## 小問
本文に出てくる地名と道路名(通称も含む)を、登場順にすべて挙げてください。

- デザインコンセプト
- 担当:木下昌大/KINO architects
九州に本社をおく農機具メーカー「OREC」のショールーム。ブランドイメージの発信拠点かつ、地域コミュニティとイベントを通して関わる場所として長野市が敷地に選ばれた。というのも、同社の主力製品である乗用草刈機は果樹園でひろく利用されており、敷地が接道する国道18号、通称「アップルライン」の生活圏にある農家約4,000戸のうち、約半数が果樹園を営んでいるからだ。
アップルラインを利用する農家へ同社の製品をアピールするため、道路と平行に棚を設け、農機具のスケールを活かした立体的な展示方法を採用した。この棚から深く庇(ひさし)を伸ばし、棚の周りにさまざまなスペースを広げる構成としている。棚は、建物の水平力を負担する耐力壁にもなっており、周囲に解放的な空間を生み出す。天井が高いショールームにおける夏季の強い日差しを、この深い庇で避けるという狙いもある。

## 資料

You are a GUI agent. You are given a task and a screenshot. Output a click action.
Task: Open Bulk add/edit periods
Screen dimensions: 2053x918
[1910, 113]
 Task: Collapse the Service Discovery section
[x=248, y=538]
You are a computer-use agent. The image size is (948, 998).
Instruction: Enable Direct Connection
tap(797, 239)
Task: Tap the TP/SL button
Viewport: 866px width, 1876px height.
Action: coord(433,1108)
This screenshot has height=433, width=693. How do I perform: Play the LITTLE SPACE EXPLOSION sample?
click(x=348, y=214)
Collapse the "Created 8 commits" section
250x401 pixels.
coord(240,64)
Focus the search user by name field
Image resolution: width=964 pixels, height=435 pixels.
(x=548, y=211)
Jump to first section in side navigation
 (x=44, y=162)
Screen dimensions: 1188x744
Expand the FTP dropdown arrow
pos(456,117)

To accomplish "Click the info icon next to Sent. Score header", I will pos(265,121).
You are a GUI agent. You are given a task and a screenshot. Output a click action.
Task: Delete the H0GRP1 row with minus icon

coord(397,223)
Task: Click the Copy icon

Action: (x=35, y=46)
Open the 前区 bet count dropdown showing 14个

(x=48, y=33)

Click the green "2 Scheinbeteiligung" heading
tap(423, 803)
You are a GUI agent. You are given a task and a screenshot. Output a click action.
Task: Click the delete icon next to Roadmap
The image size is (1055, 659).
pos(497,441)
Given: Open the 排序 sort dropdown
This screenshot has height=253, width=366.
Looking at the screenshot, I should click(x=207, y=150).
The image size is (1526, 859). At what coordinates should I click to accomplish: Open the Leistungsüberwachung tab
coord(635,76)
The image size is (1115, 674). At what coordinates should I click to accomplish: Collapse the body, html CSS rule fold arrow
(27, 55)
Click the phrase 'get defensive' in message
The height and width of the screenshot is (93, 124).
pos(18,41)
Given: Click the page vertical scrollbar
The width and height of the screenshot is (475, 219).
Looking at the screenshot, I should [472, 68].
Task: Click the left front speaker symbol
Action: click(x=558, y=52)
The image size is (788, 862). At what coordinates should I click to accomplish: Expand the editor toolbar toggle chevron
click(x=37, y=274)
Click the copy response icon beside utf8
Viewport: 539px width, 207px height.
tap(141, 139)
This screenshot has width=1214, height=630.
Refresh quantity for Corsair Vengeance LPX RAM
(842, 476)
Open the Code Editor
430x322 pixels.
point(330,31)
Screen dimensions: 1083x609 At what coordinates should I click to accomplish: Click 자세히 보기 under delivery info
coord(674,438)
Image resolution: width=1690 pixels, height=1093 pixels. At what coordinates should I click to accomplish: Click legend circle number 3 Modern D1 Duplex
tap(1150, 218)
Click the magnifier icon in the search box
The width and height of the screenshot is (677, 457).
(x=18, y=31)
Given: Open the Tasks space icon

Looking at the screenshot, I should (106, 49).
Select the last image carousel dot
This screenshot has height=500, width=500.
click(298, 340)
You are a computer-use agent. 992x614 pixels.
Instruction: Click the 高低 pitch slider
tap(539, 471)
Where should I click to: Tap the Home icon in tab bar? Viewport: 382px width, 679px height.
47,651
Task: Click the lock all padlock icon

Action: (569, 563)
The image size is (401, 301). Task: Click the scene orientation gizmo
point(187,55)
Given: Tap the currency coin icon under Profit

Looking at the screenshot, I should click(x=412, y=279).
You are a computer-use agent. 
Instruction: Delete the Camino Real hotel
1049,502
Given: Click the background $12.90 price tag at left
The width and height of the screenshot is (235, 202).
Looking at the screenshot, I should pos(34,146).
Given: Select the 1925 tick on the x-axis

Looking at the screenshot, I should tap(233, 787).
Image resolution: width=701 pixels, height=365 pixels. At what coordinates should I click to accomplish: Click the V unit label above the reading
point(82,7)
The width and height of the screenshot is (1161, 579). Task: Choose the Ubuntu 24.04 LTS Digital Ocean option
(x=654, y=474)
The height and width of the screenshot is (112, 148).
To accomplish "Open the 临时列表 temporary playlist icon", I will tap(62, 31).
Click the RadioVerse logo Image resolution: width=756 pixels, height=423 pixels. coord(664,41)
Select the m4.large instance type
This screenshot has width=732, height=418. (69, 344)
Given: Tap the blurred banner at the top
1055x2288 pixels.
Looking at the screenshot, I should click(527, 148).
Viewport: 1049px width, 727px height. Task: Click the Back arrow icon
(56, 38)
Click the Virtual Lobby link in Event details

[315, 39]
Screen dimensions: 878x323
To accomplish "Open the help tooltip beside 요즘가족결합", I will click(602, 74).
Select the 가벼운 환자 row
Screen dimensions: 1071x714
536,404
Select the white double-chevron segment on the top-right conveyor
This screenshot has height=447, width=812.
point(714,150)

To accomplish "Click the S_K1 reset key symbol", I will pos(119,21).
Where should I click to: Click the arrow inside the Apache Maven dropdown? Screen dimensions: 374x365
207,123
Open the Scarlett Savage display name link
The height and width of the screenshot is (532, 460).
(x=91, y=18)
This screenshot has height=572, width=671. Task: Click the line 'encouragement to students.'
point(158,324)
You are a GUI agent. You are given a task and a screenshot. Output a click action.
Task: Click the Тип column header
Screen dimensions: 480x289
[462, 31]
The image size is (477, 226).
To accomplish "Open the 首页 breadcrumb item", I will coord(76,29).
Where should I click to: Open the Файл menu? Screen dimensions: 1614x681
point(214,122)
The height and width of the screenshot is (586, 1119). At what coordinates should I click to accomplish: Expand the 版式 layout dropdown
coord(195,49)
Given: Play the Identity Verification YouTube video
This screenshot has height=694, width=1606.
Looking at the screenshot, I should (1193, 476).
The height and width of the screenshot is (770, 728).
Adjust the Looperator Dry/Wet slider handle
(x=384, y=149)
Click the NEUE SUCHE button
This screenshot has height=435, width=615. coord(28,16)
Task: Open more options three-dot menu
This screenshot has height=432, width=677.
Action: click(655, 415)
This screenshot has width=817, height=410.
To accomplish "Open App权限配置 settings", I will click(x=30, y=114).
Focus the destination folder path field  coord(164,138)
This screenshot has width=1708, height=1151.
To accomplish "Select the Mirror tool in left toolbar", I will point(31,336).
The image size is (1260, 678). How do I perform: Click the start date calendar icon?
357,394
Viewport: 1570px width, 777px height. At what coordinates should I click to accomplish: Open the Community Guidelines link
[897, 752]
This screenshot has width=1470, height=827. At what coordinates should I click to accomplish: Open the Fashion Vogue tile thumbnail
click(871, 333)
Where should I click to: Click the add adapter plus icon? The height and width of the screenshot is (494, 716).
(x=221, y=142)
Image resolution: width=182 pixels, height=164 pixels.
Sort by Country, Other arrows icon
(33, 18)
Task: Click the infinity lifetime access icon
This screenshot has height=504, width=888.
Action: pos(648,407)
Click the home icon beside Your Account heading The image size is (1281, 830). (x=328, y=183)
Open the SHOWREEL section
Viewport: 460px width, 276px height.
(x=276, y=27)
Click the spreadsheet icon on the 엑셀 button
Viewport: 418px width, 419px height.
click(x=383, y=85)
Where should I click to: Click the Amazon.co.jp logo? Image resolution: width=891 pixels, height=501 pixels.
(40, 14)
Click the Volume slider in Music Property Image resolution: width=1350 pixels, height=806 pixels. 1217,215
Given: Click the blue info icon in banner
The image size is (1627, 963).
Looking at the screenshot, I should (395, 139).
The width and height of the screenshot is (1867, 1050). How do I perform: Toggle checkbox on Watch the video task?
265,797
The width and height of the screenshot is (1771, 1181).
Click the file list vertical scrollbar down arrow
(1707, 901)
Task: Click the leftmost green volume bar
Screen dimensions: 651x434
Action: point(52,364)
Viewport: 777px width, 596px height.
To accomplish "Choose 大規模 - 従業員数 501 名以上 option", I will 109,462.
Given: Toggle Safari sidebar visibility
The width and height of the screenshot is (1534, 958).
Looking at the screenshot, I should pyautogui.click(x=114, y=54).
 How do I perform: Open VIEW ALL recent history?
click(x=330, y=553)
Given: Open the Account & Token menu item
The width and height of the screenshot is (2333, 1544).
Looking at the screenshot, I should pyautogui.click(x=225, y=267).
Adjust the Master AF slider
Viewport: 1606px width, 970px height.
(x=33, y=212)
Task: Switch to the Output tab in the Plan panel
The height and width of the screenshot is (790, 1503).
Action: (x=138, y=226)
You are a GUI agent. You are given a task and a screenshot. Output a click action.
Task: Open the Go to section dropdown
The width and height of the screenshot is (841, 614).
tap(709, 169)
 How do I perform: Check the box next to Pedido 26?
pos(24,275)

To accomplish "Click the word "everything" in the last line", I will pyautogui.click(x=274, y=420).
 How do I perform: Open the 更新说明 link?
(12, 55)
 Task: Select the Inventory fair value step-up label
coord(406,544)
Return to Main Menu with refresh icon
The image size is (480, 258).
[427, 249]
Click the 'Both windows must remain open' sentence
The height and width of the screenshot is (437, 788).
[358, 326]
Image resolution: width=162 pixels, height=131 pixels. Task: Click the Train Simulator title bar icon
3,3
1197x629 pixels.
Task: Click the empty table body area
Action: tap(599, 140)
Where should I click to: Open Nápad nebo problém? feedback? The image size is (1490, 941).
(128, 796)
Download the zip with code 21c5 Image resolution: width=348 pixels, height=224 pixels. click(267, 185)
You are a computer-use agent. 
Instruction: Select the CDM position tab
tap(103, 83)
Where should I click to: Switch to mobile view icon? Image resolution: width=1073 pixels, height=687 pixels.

## 解答
九州、長野市、国道18号、アップルライン